State Environmental Expenditures and Their Correlation with Seven Econometric Factors

Robert P. Blauvelt


Most states assume administrative ownership of federal environmental programs and tailor them to match their special jurisdictional needs. However, with primacy comes a performance obligation and, given declining federal EPA budgets and staffing levels, the monitoring and enforcement burdens associated with environmental regulations have shifted to the states.  As the most visible regulatory and administrative force responsible for protecting the nation’s environment, the ability of state DEPs, DEQs, and DECs to effectively serve its citizens and constructively interact with the regulated community is critically dependent on the resources made available to it. Without adequate funding, the compliance and enforcement components of state environmental agency programs become mere paper tigers – threatening but ineffectual and without real substance.

What factors influence the amount of spending states direct towards environmental programs?  For the purposes of this paper, non-capital environmental expenditures between 2000 and 2009, adjusted to 2010 dollars, were chosen as the dependent variable for 49 states, exclusive of Hawaii because of its unique ecological and economic setting. Seven data sets were selected as independent variables; those possibly explaining or accounting for a state’s environmental spending choices. These include: population, total state expenditures, Gross State Product or GSP, the manufacturing and mining sectors of Gross State Product (M&M GSP), unemployment rates, total amounts (in pounds) of chemicals regulated by the Toxic Release Inventory (TRI) for discharges to air (fugitive and point source) and surface water, and health ranking score by state.

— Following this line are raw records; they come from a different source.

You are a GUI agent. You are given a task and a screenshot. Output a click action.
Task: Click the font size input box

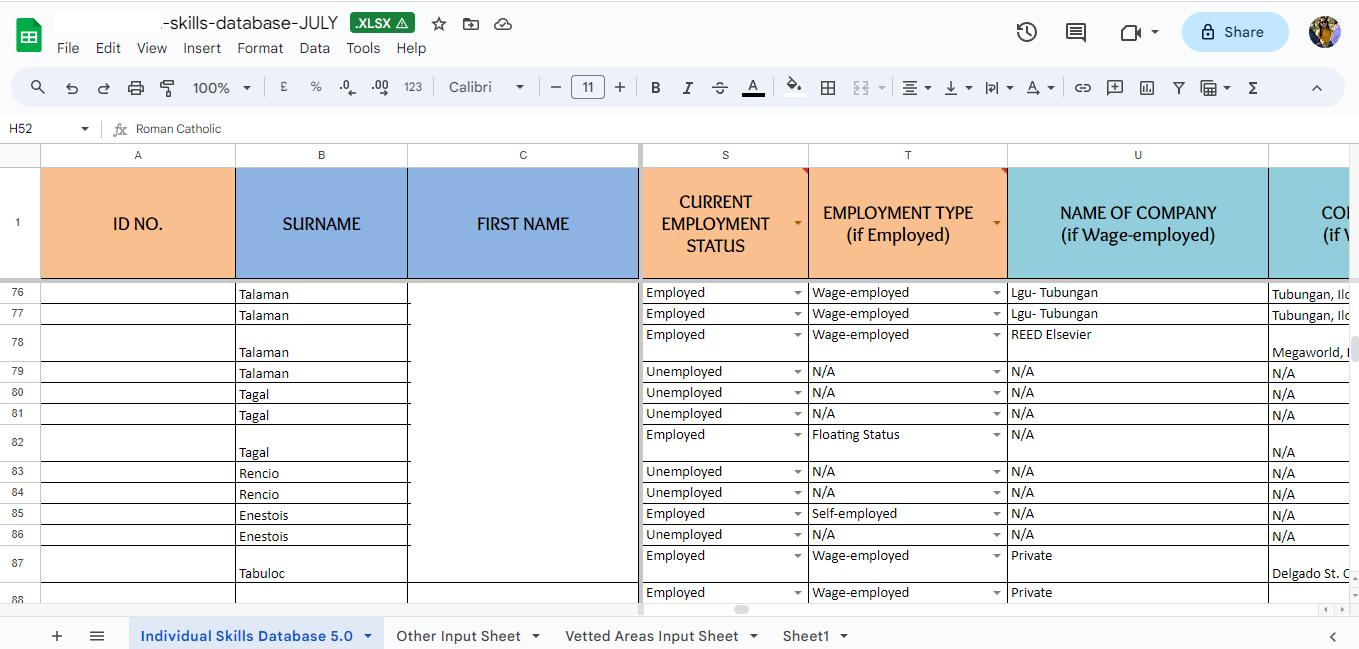click(x=588, y=88)
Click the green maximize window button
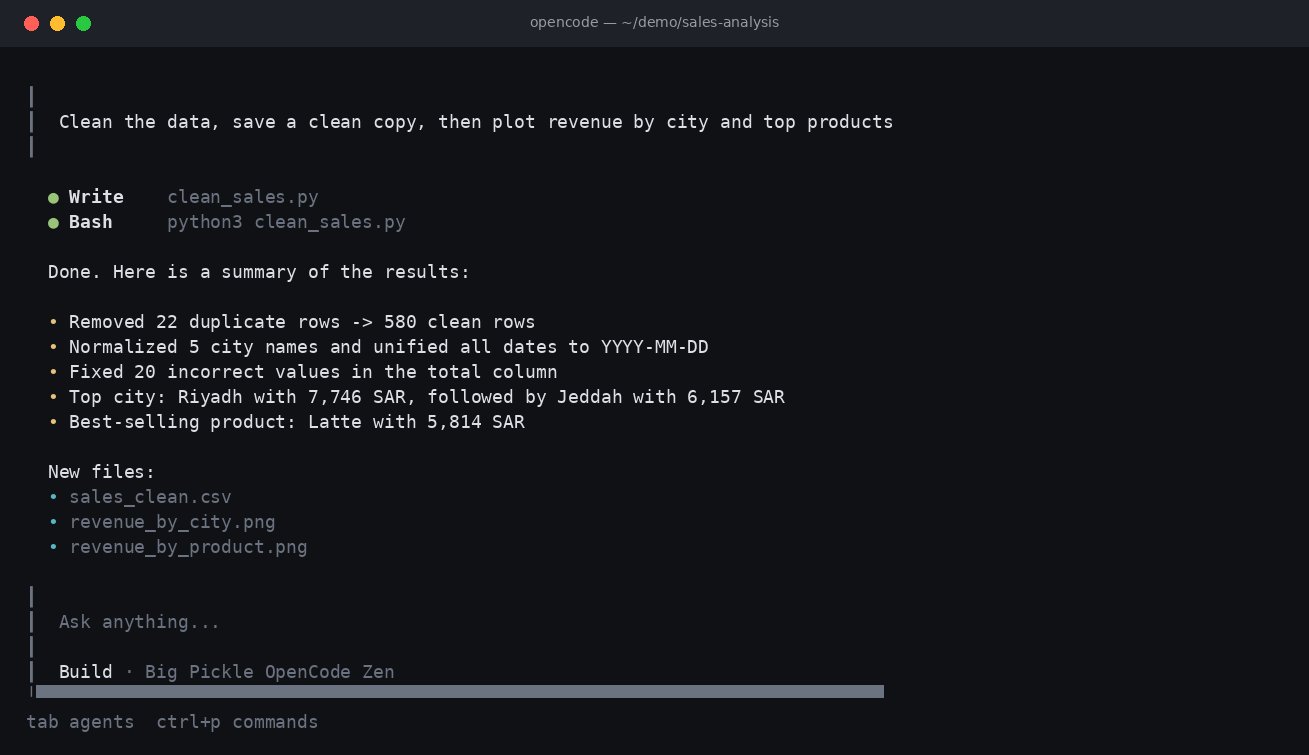The height and width of the screenshot is (755, 1309). click(84, 23)
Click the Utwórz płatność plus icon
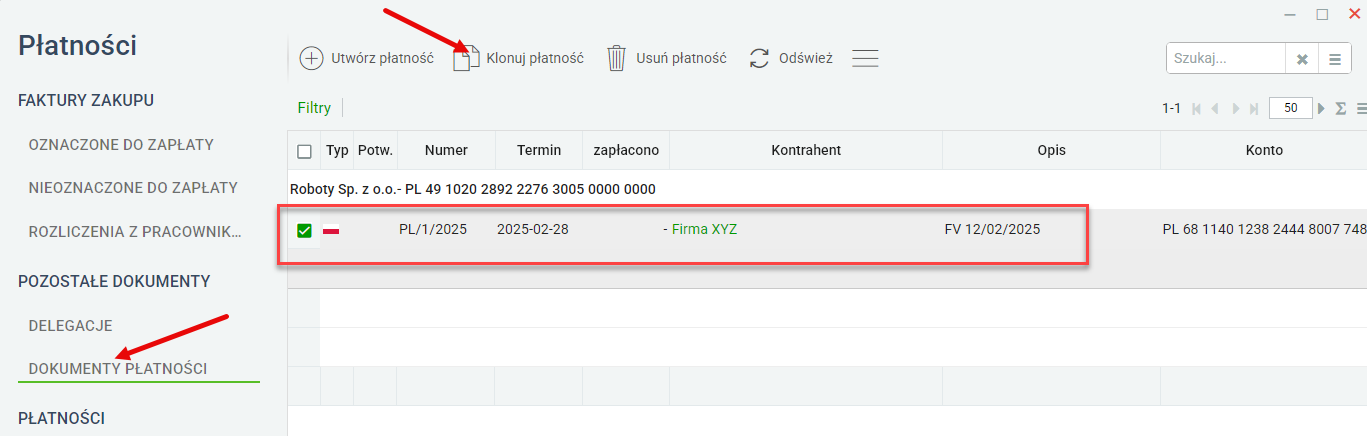The image size is (1367, 436). click(311, 58)
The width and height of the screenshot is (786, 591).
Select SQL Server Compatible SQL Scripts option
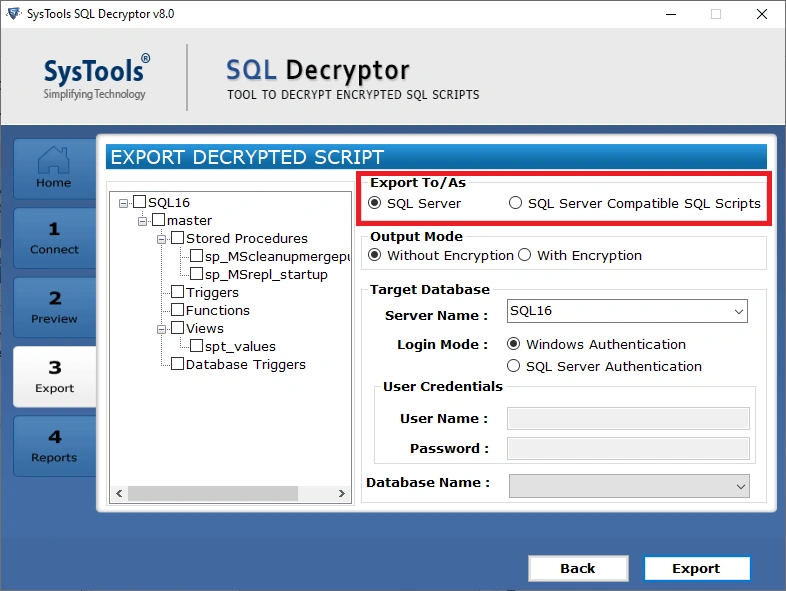point(516,204)
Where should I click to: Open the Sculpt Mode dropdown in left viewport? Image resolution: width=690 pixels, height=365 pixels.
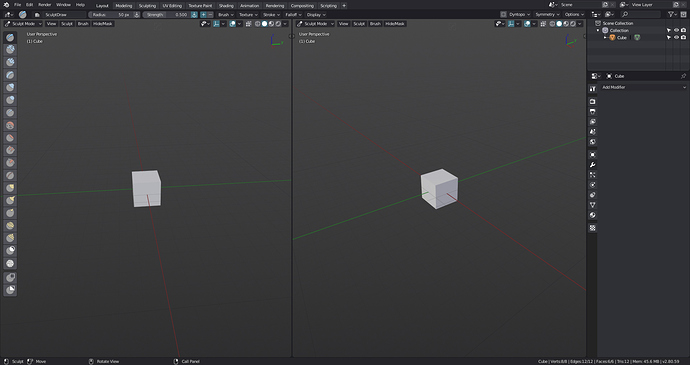pyautogui.click(x=23, y=24)
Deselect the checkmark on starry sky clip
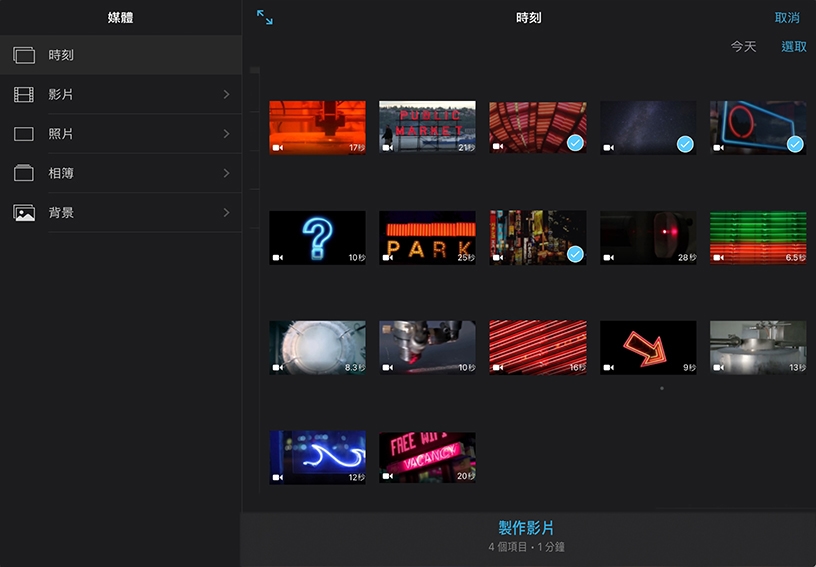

A Pearson’s product moment correlation coefficient was used to compare environmental expenditures for each state with the seven data sets. Population (in 15 states), GSP (in 21 states), M&M GSP (in 12 states) and total state expenditures (in 17 states) are the independent variables that seem to have the most connection with environmental expenditures.  Each of these ties directly to the overall financial capacity of a state and they are roughly split in defining positive and negative relationships between the variables.